2 dogs, 2 cats, 2 kids and a husband

My husband tips the scales. I can't figure it out. When he's home, which is most of the time, the house becomes a mess. It flies in the face of logic. I mean, one more set of hands should make it all easier, right? They should add to the tidying, not subtract from it. And yet somehow, when he's around, piles of crap appear like magic. Coins here. Legos there (no! not from the kids!). Here a rubber band, there a cut-up fast food cup (don't ask, because even I don't understand). Receipts and paper everywhere. Electronic paraphernalia abounds -- from actual modules to naugahyde cases to empty cartons. Ugh, and don't ask about what he does with used kleenex. It drives me crazy the way he shits little Jeff Piles all over the house!

And while I'm complaining, because I do it so well, I am sick of dog and cat hair! My new couch is covered in cat hair -- covered in it! I haven't even had the couch for a week! And let's not talk about how much, um, "waste" these creatures leave in the catbox on a daily basis or their propensity for dragging dead leaves and ponytail holders all over creation. And for sure let's not talk about how much they love climbing into places they ought not climb so that they can knock as many breakable things over as possible. Whoever says cats aren't destructive hasn't met mine!

Dog hair all over the damned floor, unless I vacuum every hour on the hour. Ignore it? Impossible, since this place has white tile all over! And as if the hair wasn't enough, there are disgusting dog slobber smear marks all over the sliding glass door because the damned dogs can't just enjoy their time outside -- oh no! They have to claw at the door like that stupid "open open open" lady on the Mervyn's commercials anytime they're outside for more than two minutes.
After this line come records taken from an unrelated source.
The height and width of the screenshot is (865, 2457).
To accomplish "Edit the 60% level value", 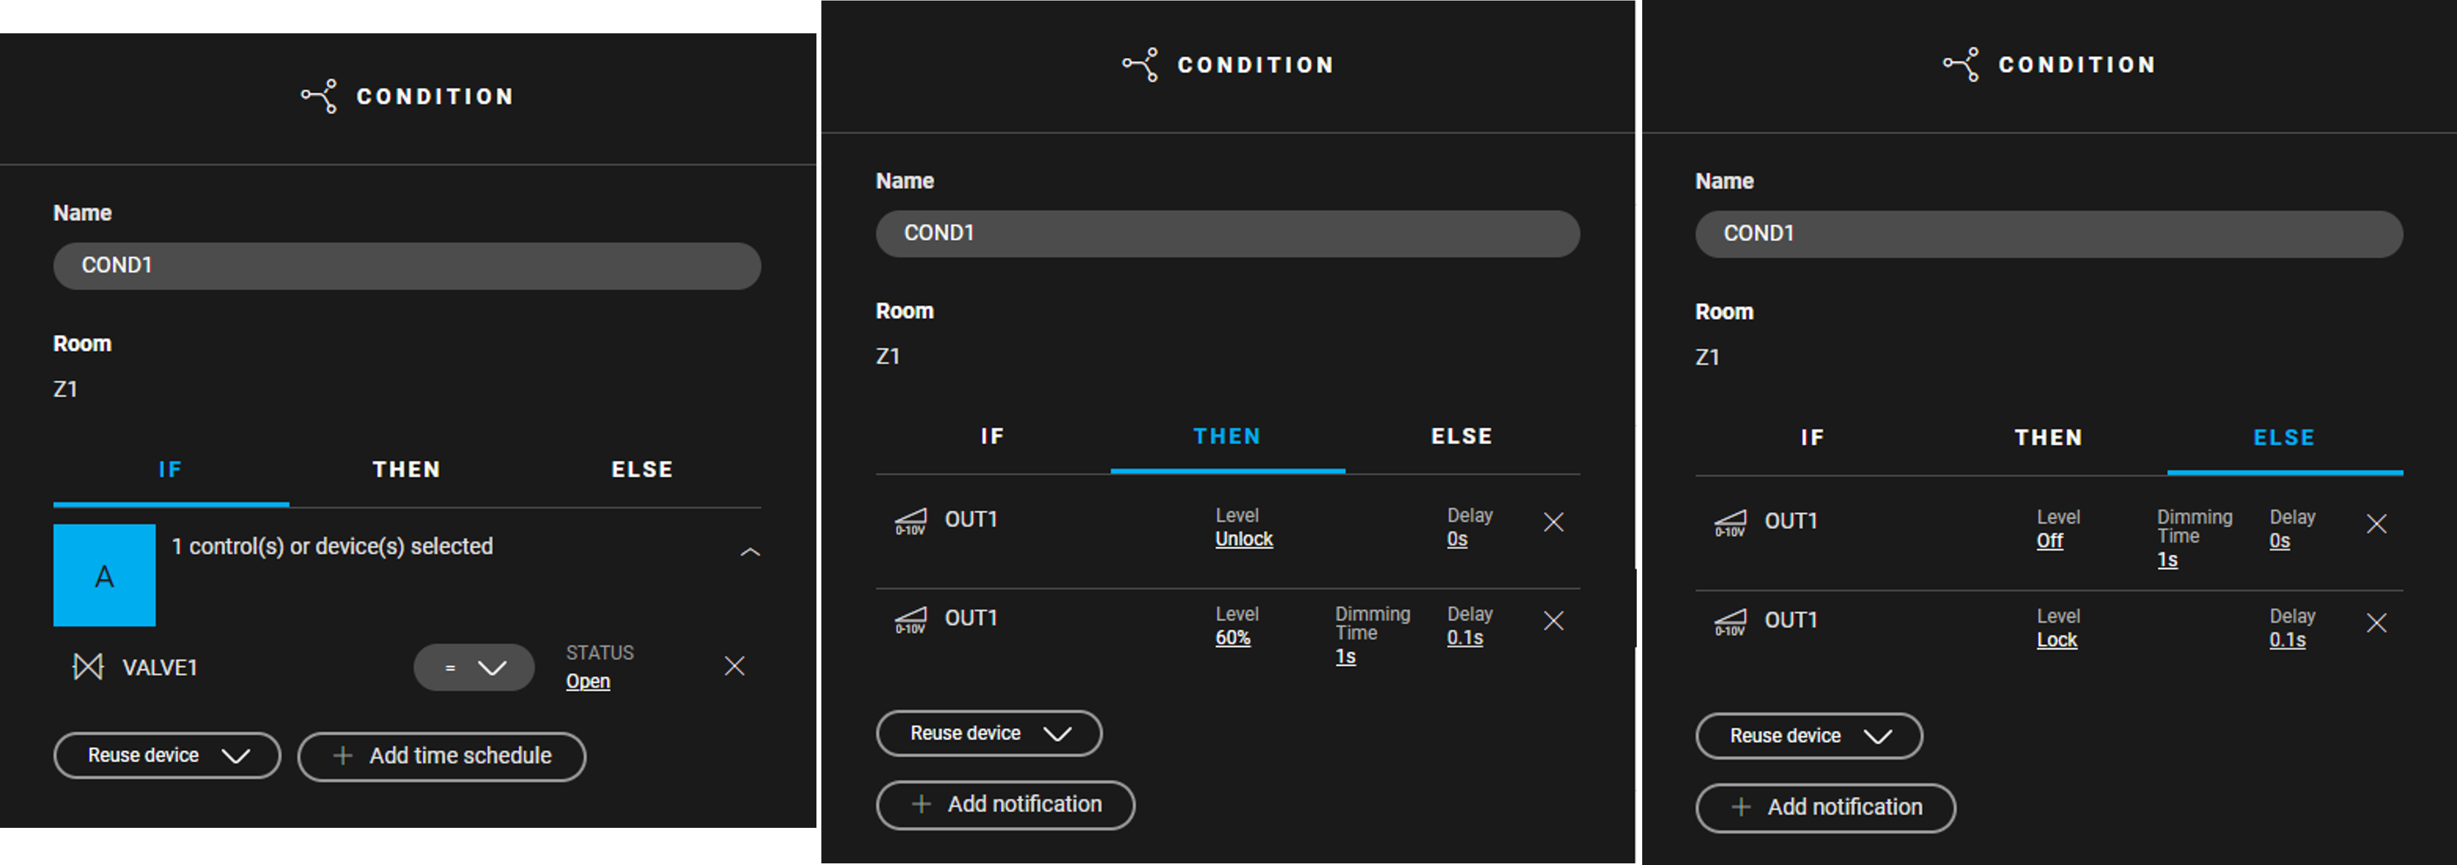I will click(1232, 637).
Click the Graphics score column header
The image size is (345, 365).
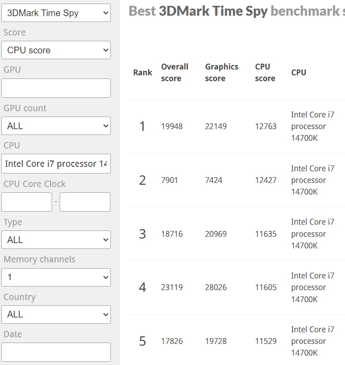222,73
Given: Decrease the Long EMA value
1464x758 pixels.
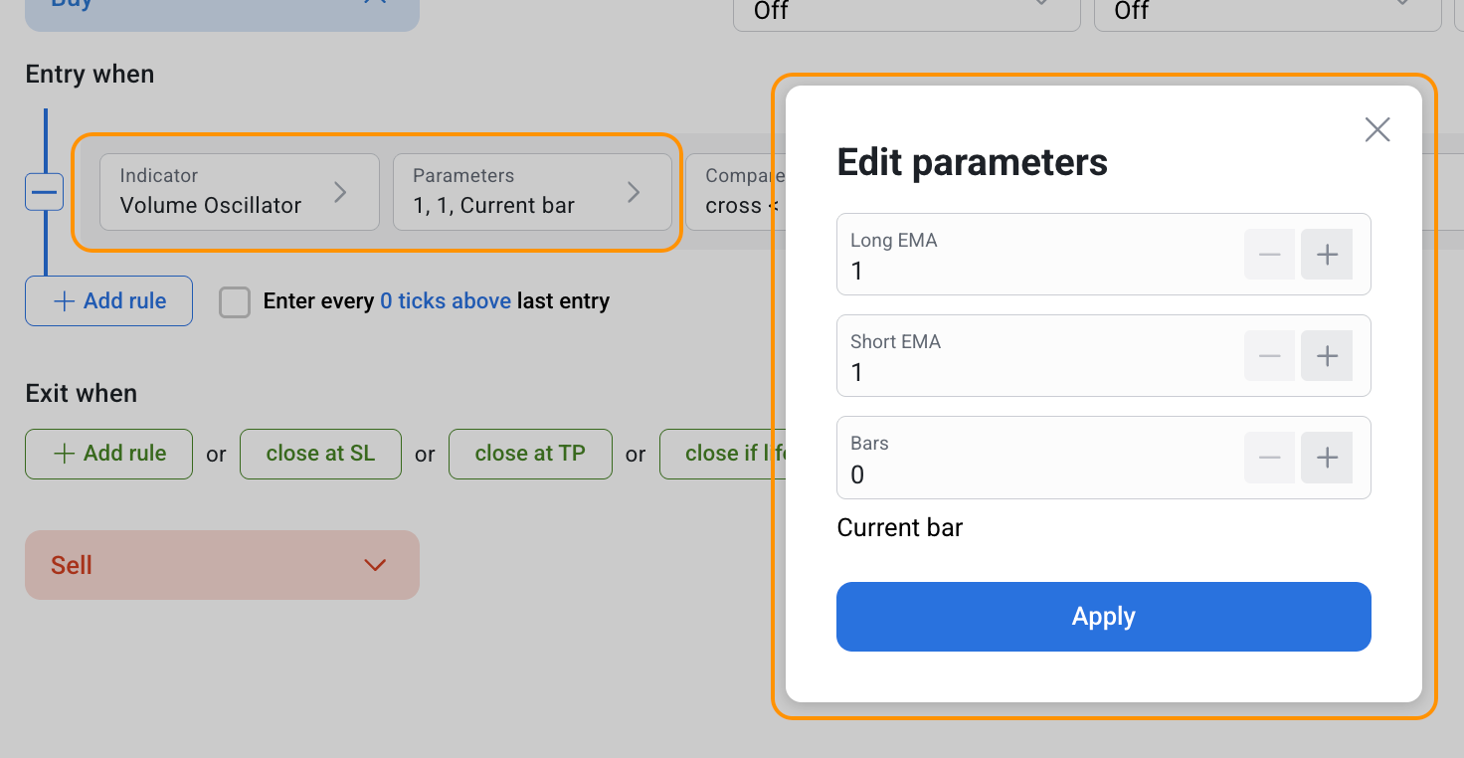Looking at the screenshot, I should coord(1269,255).
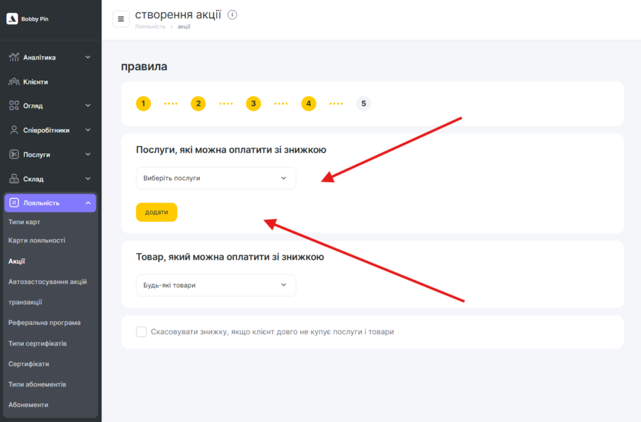
Task: Expand the Огляд sidebar section
Action: tap(88, 106)
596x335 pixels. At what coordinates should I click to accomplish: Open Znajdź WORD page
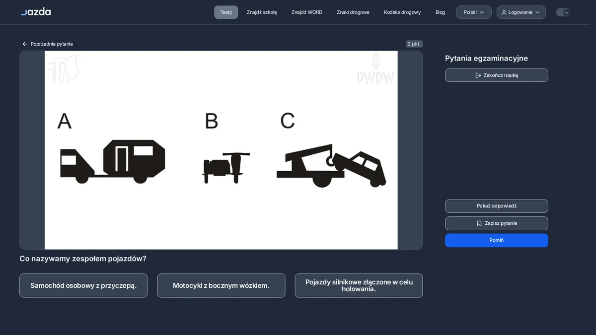coord(307,12)
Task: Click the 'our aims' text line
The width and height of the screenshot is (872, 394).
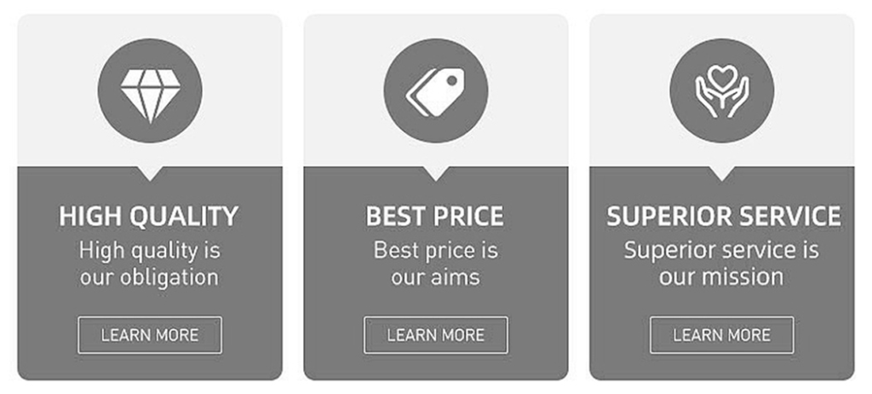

Nina is a walking disaster area. But I can forgive her -- she's a baby, you know? It's kind of her job. Gabby, on the other hand? No excuse for that child and she is a slob. As anyone who has had her over can attest, clothes stay where they fall when she takes them off, wherever that might be. Underwear in the living room are the norm. Pens and pencils mysteriously apparate to the strangest places (why would someone need a pencil in the bathroom?!). I keep the door to her bedroom closed because I can't stand to look at it even after she's "cleaned" it. We have to argue with her to get her to take a bath -- when does the teenage obsession with hygiene start? I figure if I have to put up with premature teenage primadonna behavior, I should at least reap the benefits of not having to tell her to brush her hair because it looks like a mop!

I'm ready to evict them all, or at least, all of them except Nina. I figure I can at least deal with her disaster-wake if it's the only one. The rest of them can go live in squalor somewhere.

We all know I can't write about Jeff here without a rebuttal, so watch the comments closely!